━━━ Data section

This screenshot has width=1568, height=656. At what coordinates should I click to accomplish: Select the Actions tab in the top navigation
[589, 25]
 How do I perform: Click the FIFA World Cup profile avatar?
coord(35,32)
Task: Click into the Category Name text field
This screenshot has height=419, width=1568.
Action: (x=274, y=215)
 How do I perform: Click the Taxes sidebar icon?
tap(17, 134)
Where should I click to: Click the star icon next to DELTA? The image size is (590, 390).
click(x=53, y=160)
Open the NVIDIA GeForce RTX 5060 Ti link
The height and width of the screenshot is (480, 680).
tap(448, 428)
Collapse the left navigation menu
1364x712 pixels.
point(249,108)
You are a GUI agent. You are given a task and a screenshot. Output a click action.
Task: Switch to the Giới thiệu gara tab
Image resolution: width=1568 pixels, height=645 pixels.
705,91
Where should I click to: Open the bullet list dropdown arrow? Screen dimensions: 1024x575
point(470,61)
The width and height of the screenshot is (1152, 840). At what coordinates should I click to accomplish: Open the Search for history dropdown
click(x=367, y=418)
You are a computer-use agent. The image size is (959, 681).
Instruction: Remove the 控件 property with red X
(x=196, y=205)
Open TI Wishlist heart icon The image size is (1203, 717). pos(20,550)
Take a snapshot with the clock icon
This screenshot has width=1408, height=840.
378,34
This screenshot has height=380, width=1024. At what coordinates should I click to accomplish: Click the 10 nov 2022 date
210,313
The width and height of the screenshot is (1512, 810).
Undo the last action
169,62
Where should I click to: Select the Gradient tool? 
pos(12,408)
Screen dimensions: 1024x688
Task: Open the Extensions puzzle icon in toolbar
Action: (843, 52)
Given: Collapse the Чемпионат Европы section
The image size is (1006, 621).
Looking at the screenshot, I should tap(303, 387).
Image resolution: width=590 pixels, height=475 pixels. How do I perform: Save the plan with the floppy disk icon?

━━━━━━

▶ _Brief_
Respond with the lines above, from the one that holds "The image size is (1006, 621)." to the end of the listing, each repeated exactly, and with no other material.

▶ _Exercise result_
The image size is (1006, 621).
Looking at the screenshot, I should tap(303, 387).
Image resolution: width=590 pixels, height=475 pixels. How do I perform: Save the plan with the floppy disk icon?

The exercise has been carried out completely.